Credit, News, & Questions
- Credit for this poster goes to FishKA13 of the Creators Faction.
- There is nothing to report until next week.
- Can some things that sound stupid be justified by reason?
- Which dragons, if any, will you be breeding this event?
- Every stupid-sounding concept has a well-founded reason, whether that’s the basis or the aftermath. The same sort of reverse effect can be established in well-founded concepts versus stupid-sounding reasons. Logic can only be made logical as a factor of illogic, because when logic exists on its own, we don’t know that it exists as logic, the same way we would never be able to discern someone as intellectual if everyone were equally intelligent.
One of the keys to justifying a preposterous concept as reasonable is to single out anything making it that way, and to attack it at its root, offering an objection that is morally agreeable and contrasts with the most obvious conclusion. Persuasion can be achieved whether concrete or abstract matters are presented in the argument.

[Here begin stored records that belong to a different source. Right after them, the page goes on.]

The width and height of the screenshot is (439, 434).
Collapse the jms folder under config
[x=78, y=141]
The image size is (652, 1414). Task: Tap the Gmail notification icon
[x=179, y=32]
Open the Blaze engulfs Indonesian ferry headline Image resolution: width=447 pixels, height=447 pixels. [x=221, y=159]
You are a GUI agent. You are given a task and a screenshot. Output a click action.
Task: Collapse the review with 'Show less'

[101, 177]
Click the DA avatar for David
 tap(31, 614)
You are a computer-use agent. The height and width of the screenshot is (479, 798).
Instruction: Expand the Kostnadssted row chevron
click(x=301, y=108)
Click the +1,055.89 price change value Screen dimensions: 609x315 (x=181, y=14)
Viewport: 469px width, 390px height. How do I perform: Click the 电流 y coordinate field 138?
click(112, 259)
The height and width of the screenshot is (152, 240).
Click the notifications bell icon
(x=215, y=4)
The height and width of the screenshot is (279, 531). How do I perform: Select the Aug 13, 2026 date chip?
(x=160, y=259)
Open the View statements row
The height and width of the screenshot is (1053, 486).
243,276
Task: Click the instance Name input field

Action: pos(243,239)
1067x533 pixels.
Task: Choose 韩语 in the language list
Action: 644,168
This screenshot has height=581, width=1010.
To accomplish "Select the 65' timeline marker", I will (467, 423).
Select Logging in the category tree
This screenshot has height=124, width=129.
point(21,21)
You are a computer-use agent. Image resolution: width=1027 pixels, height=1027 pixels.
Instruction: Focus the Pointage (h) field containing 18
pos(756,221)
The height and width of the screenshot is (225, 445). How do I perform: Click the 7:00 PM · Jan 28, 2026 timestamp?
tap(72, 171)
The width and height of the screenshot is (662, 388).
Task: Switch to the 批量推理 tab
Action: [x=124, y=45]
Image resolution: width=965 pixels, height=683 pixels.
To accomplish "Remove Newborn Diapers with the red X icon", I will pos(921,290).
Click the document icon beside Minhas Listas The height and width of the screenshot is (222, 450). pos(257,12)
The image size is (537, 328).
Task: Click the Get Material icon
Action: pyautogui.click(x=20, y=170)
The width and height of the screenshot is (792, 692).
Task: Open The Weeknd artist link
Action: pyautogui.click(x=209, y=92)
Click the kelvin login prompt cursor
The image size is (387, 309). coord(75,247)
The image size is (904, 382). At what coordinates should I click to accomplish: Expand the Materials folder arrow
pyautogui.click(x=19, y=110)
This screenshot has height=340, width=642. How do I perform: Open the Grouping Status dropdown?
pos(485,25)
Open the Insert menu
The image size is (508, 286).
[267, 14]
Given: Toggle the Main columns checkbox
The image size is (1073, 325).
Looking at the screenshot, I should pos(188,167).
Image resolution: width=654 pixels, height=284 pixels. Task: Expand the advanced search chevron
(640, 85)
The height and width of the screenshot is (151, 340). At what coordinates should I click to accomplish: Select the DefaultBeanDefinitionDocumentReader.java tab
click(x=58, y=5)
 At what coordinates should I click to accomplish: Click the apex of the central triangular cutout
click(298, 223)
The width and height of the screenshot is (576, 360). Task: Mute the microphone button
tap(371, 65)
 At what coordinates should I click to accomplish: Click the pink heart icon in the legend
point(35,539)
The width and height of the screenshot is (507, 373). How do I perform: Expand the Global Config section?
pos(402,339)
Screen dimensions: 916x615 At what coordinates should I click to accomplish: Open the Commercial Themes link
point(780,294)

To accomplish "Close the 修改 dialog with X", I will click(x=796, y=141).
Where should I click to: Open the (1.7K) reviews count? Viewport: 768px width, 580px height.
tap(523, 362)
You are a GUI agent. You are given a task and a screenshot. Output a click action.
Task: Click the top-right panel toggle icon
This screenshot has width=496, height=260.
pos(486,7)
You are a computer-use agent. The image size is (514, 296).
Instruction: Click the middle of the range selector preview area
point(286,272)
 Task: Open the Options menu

Some things have no morally agreeable outcome whatsoever; therefore, they are not justifiable by any means. Other things have one or more morally agreeable outcome(s), so they are justifiable.
However, most concepts have a mixture of both morally agreeable and morally disagreeable outcomes; for example, if I say that on the road, we should not be required to yield to pedestrians because “those pedestrians should be watching for oncoming vehicles”, there is some slight validity in that reason, because they should be cautious when they’re so vulnerable, but the same logic doesn’t add up for everyone because some pedestrians could be blind. (I would certainly hope they would refuse to drive if they had impaired vision.) With those types of scenarios, you could typically base judgment on what you win and what you lose as a result of whichever, instead of leaning toward logic; for instance, a blind pedestrian could lose their life, but that’s no less likely than a pedestrian whose vision functions perfectly and just fails to pay adequate attention to surroundings; the fact that the cost is so high on one end provides the justification means for whether or not drivers should yield to pedestrians at all times, apart from the fact that it’s a law.
But frankly, anything can be presented as logical or reasonable; someone who is generally very poor and weak in logic/reasoning situations would submit to having poor and weak logic/reasoning be a basis for what is being represented, while someone with expertise in that field would know which cherries to pick from the tree.
It all comes down to how the individuals in question view the scenario, even though there is always at least one reasonable conclusion that supersedes all subjective opinion there is to present, even if not many are aware of such a thing. As far as we’re concerned, we all live in our own worlds, where our own logic conflicts with the logic holding reality together, although only one of the two really matters. The tension between multiple forms of logic, one of which is existentially superior to all others, is what makes some concepts sound dumber to most than to others of a certain mindset.
But just because something is objectively reasonable does not mean it’s morally justifiable, even though reason is all you really need to justify. That said, even though the result of any logic-based argument is the justification (which can be faulty or consistent), you cannot justify something that sounds stupid by reason, because in an ideal debate, you want to start at the premises and work your way up, and you want your premises to be reasonable; if you don’t start at the premises, or if you do and your premises are unreasonable, your conclusion will be weak, and since the conclusion is the justification in a dispute, you have no justification to fall back on for what seemed to be stupid. The same way a house requires strength in structure and material to be viable for those who live in it, justification requires firm and reasonable premises to protect from fraudulence once it’s time to determine whether or not justification standards have been met. Reason is the foundation; you can’t stop at the foundation (e.g. use it to form the view of the overall whole… e.g. justifying anything by reason) and say it’s the full effect.
- Thanks to the results that my Draconic Chests yielded, I will be breeding Narmak (my final Artisan dragon) and maybe Ralen (my first Monarch dragon), depending on whatever circumstances may occur; I am hoping that Assault can help me knock both dragons out of the park.